▶ AIM OF THE TASK: Which lines run from the one containing "Screen dimensions: 1568x747" through the last line of the records? Copy them exactly, leaving pictures out.

INFORMATION SUPPLIED Block Start

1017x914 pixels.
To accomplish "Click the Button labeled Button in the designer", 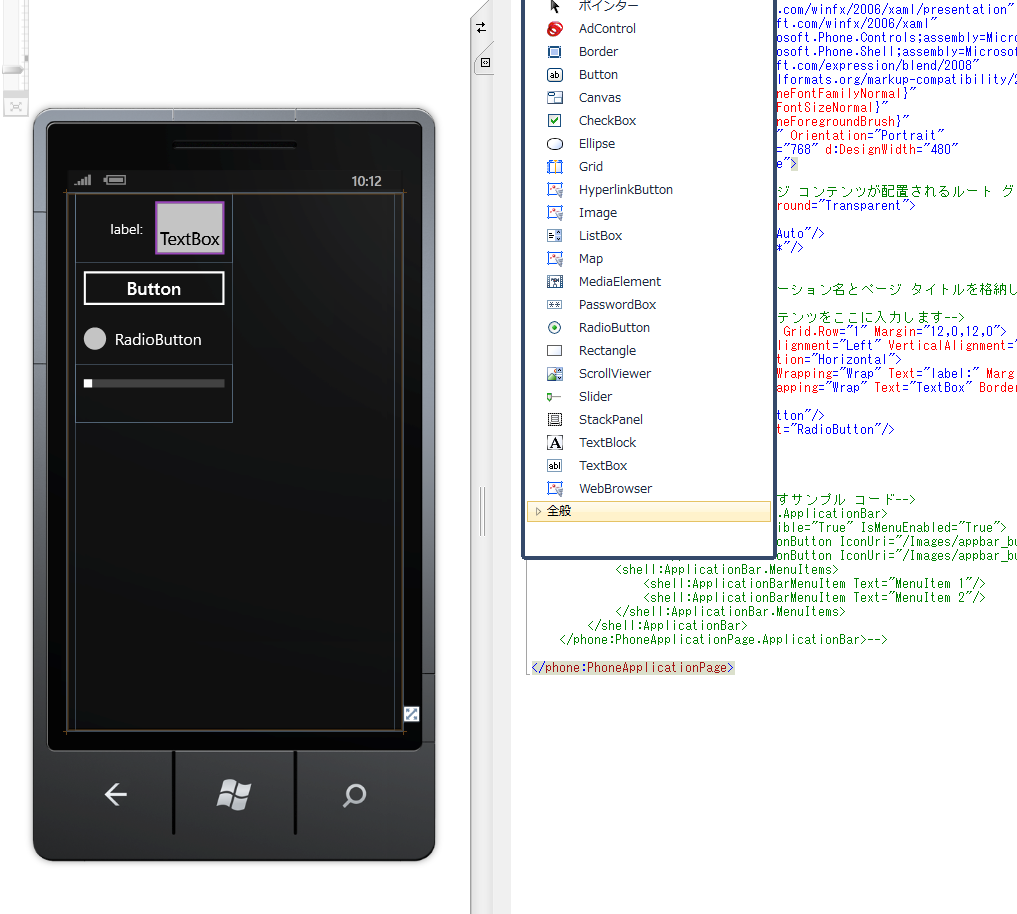I will click(x=153, y=287).
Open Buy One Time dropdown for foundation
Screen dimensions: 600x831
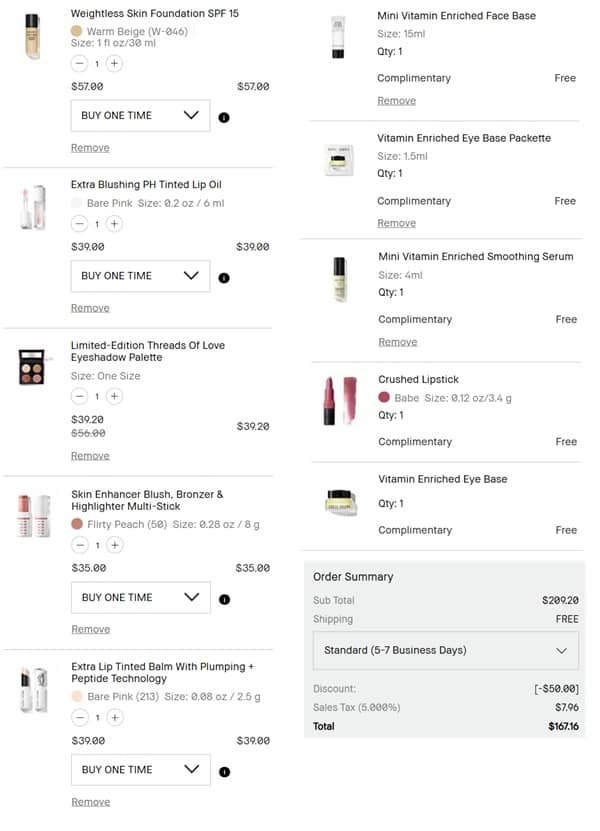(140, 116)
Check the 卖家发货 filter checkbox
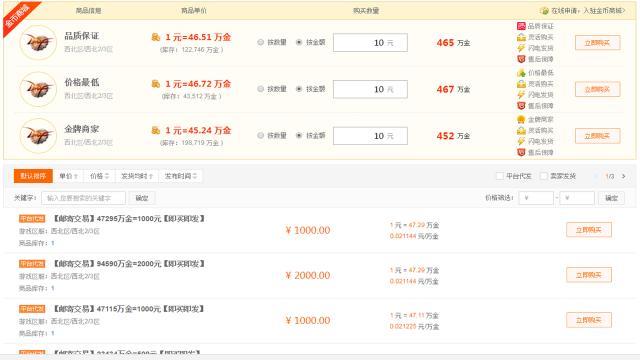Viewport: 640px width, 360px height. [543, 176]
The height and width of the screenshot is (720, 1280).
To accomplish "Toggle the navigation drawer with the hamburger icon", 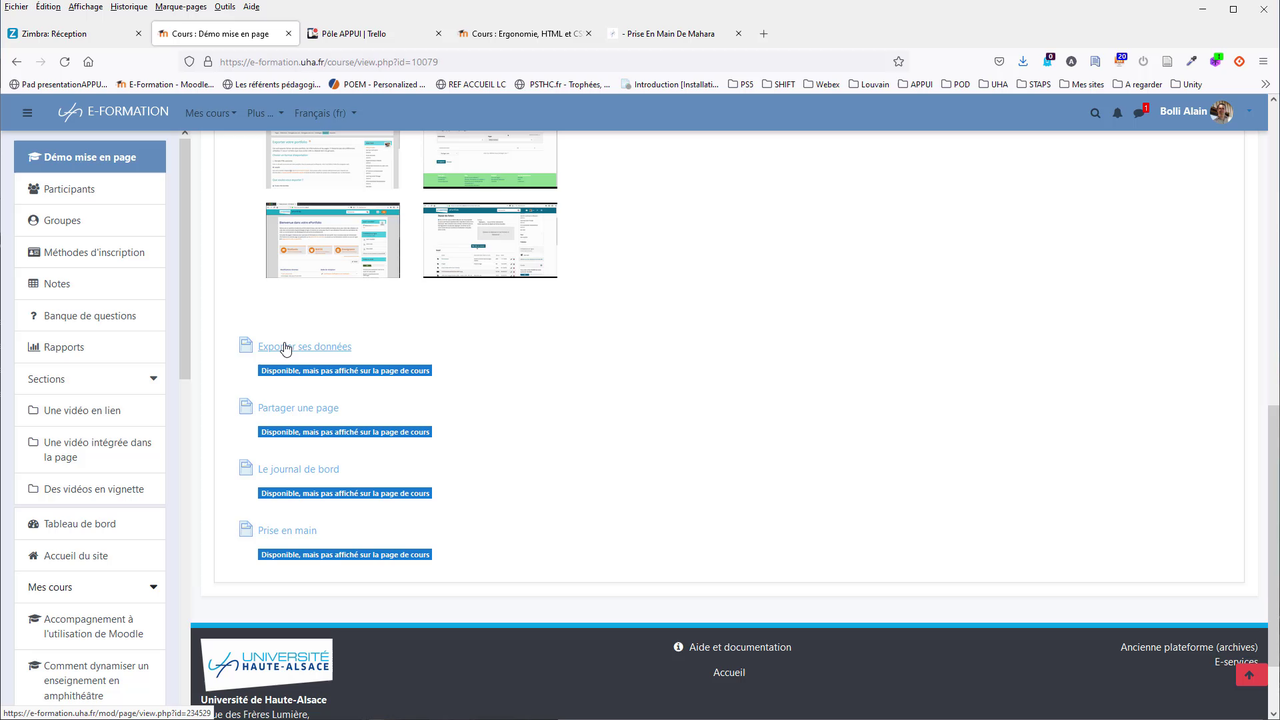I will tap(27, 112).
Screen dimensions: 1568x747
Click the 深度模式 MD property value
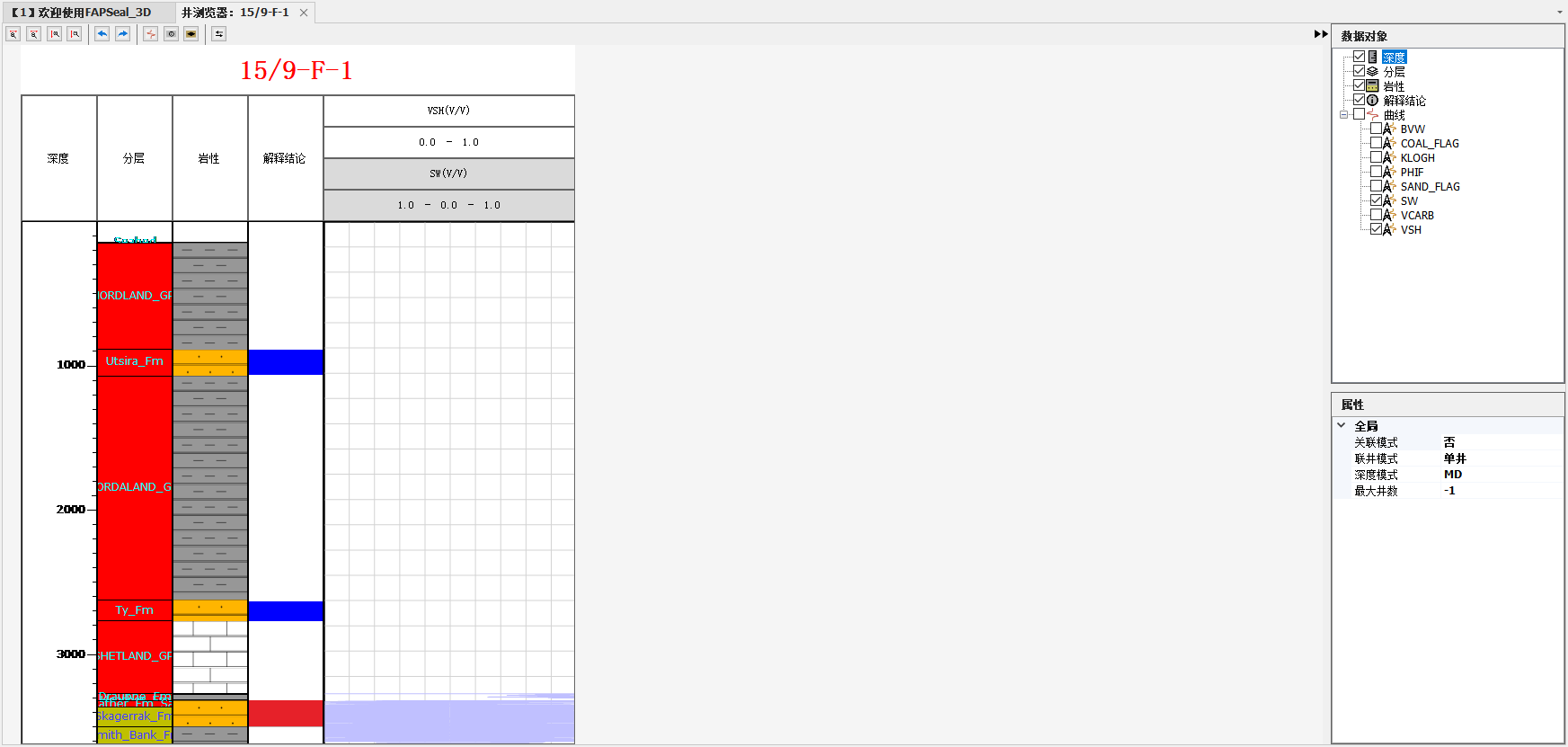pyautogui.click(x=1453, y=475)
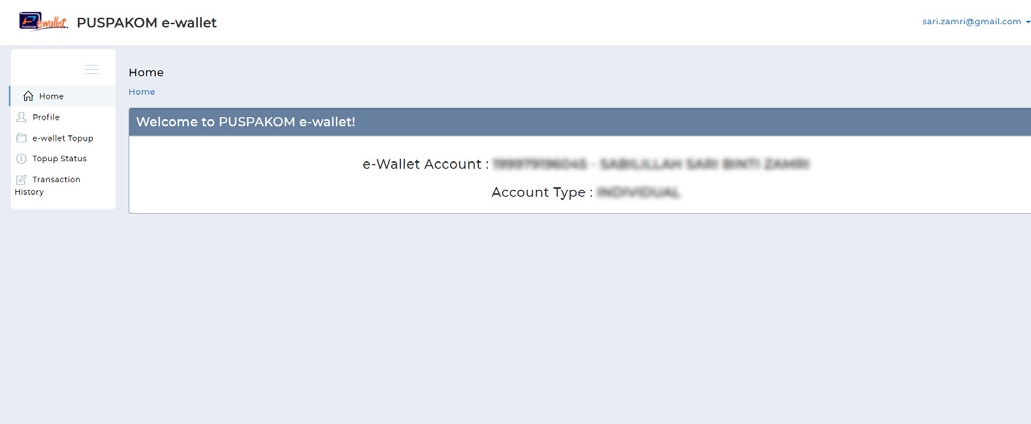Click the e-wallet Topup wallet icon
The image size is (1031, 424).
21,138
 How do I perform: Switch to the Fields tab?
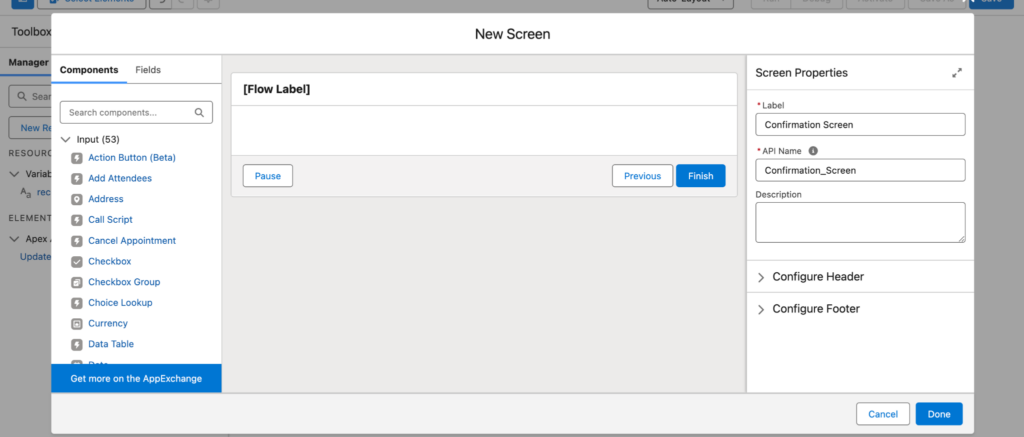(148, 70)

INFORMATION SUPPLIED Block End

▶ ANSWER SECTION:
Screen dimensions: 1568x747
Click the 深度模式 MD property value
pyautogui.click(x=1453, y=475)
Click the e-wallet Topup wallet icon
The image size is (1031, 424).
21,138
 How do I perform: Switch to the Fields tab?
(148, 70)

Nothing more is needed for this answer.